Korban Disebut Alami Alergi Parasetamol

Sebelumnya, keluarga mendapat informasi dari pihak pesantren bahwa Irfan mengalami reaksi alergi terhadap obat parasetamol. 

Namun setelah melihat kondisi korban secara langsung di rumah sakit, pihak keluarga menilai terdapat perbedaan dengan penjelasan tersebut.

"Kami awalnya diberitahu anak kami alergi parasetamol. Tapi setelah melihat langsung, wajahnya lebam dan bengkak parah. Ini terlihat bukan seperti alergi," ujar ayah korban, Ahmad Edi Santoso, dikutip dari TribunPontianak, Jumat (13/3/2026).

Dari foto yang beredar, bagian mata korban tampak mengalami pembengkakan hingga hampir tertutup. Selain itu terlihat memar berwarna kehitaman di sekitar mata dan pipi, serta benjolan besar pada bagian kening.

Berdasarkan kondisi tersebut, keluarga menduga kematian Irfan berkaitan dengan kekerasan.

"Dokter mengatakan ada trauma di kepala," kata Ahmad.

Polisi Masih Selidiki Penyebab Kematian Korban

Sementara itu, Polres Kubu Raya menyatakan proses penyelidikan terkait kematian santri tersebut masih terus berlangsung.

Kasubsi Penmas Polres Kubu Raya Aiptu Ade mengatakan pihak kepolisian saat ini masih melakukan pemeriksaan terhadap sejumlah saksi dari lingkungan pesantren.

"Sampai saat ini Polres Kubu Raya masih melakukan pemeriksaan maraton terhadap saksi-saksi yang ada di lembaga pendidikan tersebut," ujar Ade saat dihubungi Kompas.com, Jumat.

"Jadi yang disampaikan, kami masih melakukan pemeriksaan intensif terhadap sebab-sebab korban itu mengalami luka lebam," tambahnya.

Kapolres Kubu Raya AKBP Kadek Ary Mahardika juga telah menginstruksikan jajaran penyidik untuk melakukan penyelidikan secara mendalam terkait peristiwa tersebut.

Sejumlah pihak yang akan dimintai keterangan antara lain pengasuh pesantren serta teman-teman korban.

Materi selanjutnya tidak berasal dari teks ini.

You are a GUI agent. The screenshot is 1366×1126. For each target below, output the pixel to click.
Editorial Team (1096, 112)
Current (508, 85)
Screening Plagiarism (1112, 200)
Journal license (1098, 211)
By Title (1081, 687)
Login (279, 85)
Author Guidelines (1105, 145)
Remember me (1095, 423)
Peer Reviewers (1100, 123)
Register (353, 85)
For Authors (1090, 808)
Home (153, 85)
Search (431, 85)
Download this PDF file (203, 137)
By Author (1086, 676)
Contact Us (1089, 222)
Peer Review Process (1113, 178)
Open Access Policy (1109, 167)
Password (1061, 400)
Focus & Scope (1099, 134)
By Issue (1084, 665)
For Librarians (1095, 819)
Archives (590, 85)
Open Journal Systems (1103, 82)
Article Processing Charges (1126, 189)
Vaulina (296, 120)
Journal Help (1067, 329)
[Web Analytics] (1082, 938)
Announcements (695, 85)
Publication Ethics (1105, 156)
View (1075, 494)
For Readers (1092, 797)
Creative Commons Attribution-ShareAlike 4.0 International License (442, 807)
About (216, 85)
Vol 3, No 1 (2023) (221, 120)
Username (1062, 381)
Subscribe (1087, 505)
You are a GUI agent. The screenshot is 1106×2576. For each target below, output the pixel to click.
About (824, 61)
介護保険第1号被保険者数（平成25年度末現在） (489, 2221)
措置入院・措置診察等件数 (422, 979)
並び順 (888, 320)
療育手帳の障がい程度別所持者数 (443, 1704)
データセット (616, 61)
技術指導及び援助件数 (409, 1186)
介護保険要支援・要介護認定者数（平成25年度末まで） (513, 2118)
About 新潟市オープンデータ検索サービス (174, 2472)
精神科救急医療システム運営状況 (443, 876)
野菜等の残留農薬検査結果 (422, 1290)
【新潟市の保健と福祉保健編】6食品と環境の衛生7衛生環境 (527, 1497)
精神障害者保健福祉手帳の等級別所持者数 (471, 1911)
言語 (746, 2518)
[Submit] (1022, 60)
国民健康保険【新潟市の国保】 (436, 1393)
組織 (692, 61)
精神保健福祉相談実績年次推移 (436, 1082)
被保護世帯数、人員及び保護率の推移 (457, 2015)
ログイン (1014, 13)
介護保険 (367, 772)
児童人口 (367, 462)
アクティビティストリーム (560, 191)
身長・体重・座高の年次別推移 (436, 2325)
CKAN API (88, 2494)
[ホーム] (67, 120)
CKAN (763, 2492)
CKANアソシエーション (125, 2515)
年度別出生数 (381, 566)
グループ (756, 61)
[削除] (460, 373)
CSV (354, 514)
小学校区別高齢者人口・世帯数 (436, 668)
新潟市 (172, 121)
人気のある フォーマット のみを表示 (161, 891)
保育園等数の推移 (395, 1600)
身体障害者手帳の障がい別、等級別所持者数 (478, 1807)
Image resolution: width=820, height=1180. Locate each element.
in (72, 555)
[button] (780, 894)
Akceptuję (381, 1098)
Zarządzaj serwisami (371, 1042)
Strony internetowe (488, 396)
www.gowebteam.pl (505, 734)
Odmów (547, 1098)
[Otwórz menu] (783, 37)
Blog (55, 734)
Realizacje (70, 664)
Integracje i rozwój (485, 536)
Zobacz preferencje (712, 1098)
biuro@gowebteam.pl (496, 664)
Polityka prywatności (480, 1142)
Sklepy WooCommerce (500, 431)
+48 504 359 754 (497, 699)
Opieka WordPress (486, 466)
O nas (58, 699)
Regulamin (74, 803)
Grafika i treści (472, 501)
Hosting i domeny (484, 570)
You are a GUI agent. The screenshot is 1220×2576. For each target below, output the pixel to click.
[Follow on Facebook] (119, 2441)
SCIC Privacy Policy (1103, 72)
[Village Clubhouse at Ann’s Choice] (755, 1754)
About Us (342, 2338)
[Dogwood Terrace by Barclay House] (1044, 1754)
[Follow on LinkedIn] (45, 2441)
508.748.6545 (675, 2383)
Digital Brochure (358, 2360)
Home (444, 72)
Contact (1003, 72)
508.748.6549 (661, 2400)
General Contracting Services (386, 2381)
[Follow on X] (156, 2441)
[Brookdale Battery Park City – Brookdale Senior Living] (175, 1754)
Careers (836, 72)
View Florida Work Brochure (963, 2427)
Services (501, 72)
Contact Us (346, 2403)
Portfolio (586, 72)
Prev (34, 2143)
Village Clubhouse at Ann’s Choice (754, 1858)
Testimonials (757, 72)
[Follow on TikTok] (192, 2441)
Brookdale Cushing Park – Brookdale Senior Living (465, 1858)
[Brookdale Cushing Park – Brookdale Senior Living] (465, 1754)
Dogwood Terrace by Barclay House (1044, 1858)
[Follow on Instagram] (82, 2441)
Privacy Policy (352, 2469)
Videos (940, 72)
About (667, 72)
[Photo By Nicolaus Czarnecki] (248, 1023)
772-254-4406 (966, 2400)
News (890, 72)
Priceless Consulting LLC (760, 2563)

Namun pemeriksaan terhadap orangtua korban belum dilakukan karena keluarga masih dalam suasana duka.

"Nanti setelah itu semua selesai, visum juga selesai, nanti baru kita bisa menyimpulkan. Apa penyebab-penyebab meninggalnya korban," imbuh Ade.

Ia menegaskan hingga saat ini pihak kepolisian belum menyimpulkan penyebab kematian korban karena proses penyelidikan masih berlangsung.

"Kami dari Polres, dari pihak kepolisian belum pernah menyatakan atau mengeluarkan statement bahwa korban itu meninggal karena penganiayaan. Semuanya masih dalam proses penyelidikan," pungkasnya.

Setelah dinyatakan meninggal dunia, jenazah Irfan sempat disemayamkan di rumah pamannya di Jalan Ampera, Kelurahan Sungai Jawi, Kecamatan Pontianak Kota. 

Selanjutnya jenazah direncanakan dibawa ke kampung halamannya di Kabupaten Kayong Utara menggunakan speedboat milik pemerintah daerah.

Meski menolak dilakukan autopsi, pihak keluarga tetap meminta kepolisian mengusut secara jelas penyebab kematian Irfan. 

Saat ini Unit Perlindungan Perempuan dan Anak (PPA) Satreskrim Polres Kubu Raya bersama Komisi Perlindungan Anak Indonesia (KPAI) masih mengumpulkan keterangan dan bukti terkait peristiwa tersebut.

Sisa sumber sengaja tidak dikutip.